**Raw data:**
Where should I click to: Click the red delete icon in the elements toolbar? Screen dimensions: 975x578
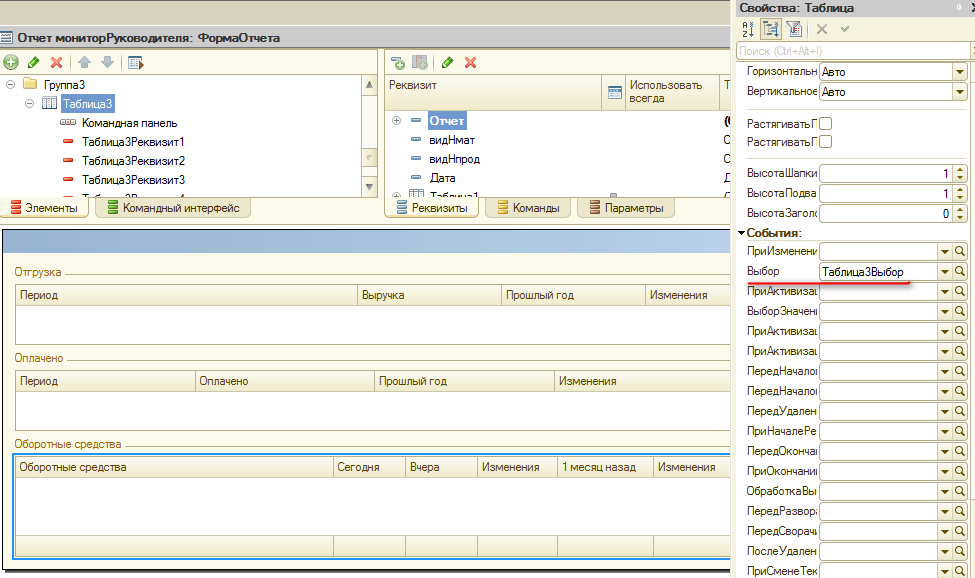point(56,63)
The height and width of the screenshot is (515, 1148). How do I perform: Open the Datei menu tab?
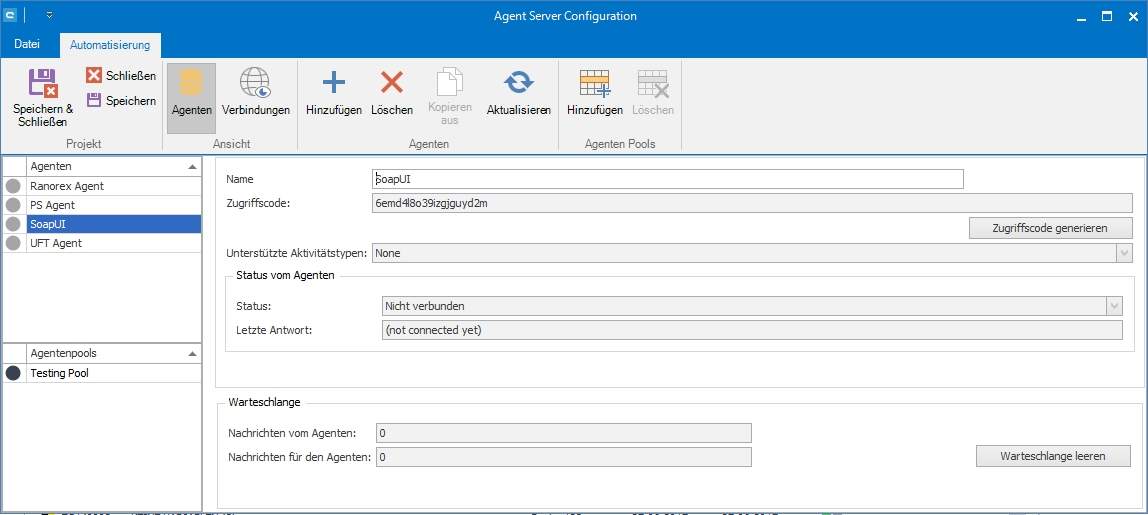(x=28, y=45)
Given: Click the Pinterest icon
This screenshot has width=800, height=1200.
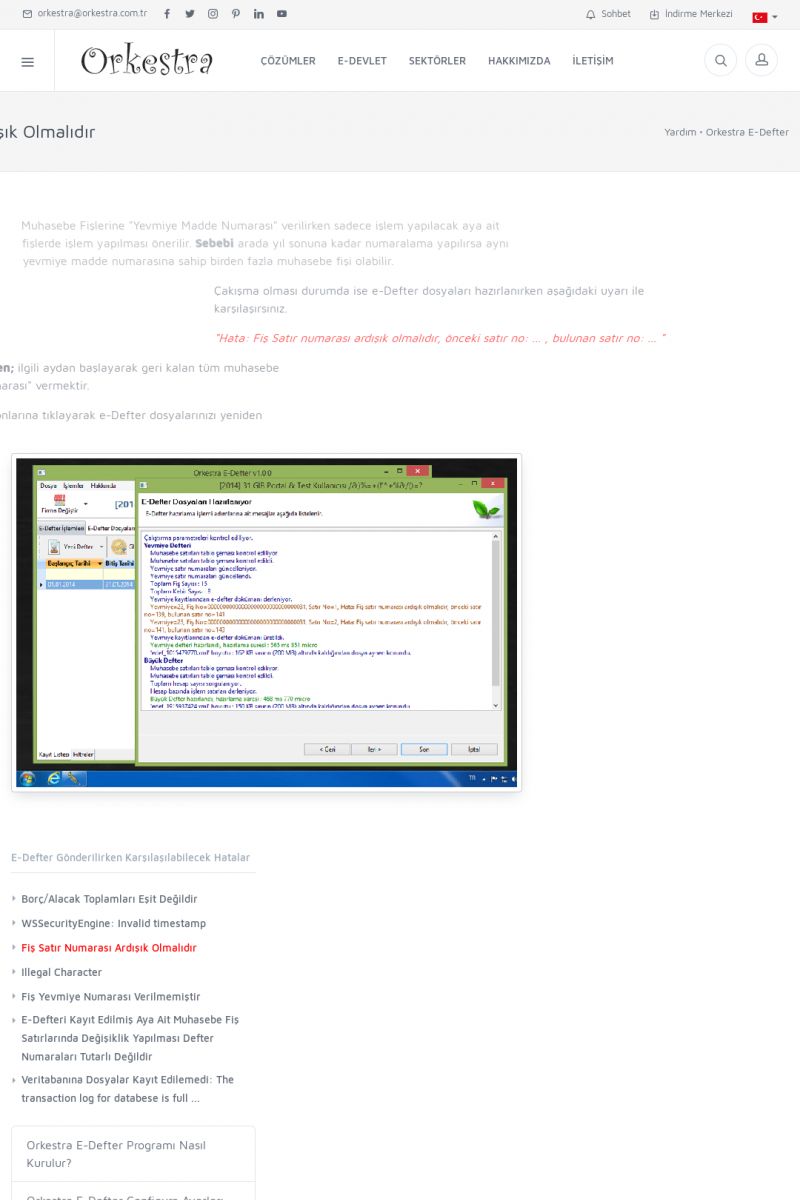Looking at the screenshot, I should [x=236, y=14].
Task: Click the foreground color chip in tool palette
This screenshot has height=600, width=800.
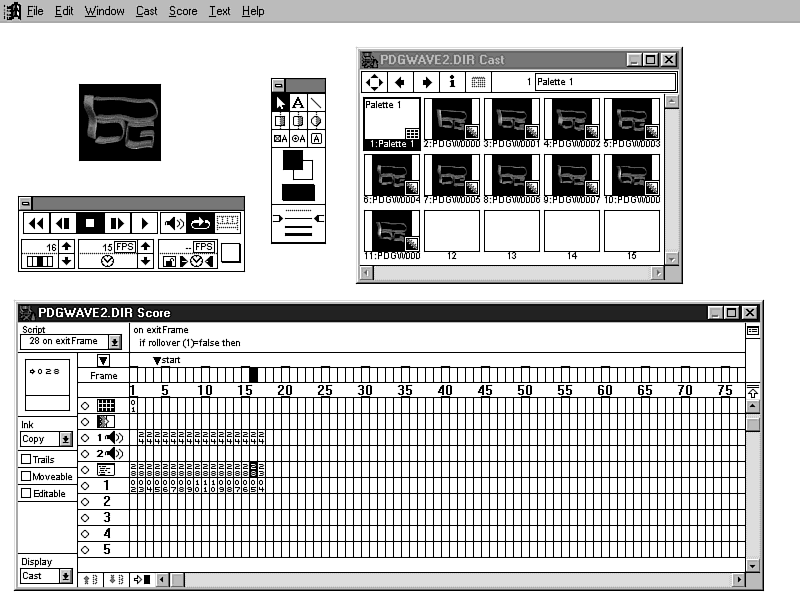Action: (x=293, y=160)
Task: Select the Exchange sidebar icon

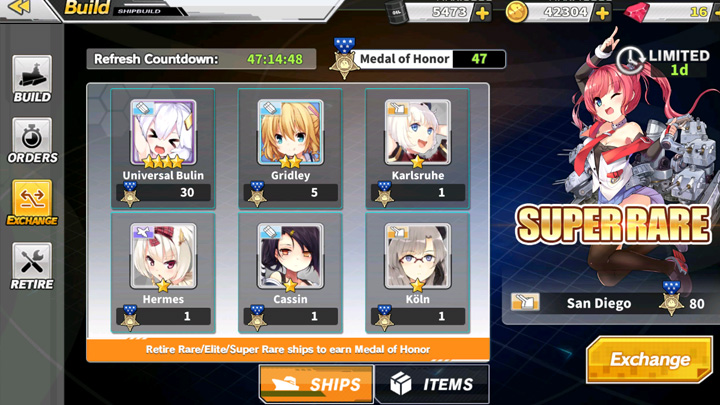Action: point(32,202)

**Task objective:** Retype the line containing "Given: Click the Pinterest icon" and all lines after it through the end of the material, exactly and only those, leaving out pictures.

**Answer area:**
Given: Click the Pinterest icon
This screenshot has width=800, height=1200.
Looking at the screenshot, I should [x=236, y=14].
Task: Click the foreground color chip in tool palette
This screenshot has height=600, width=800.
Action: (x=293, y=160)
Task: Select the Exchange sidebar icon

Action: point(32,202)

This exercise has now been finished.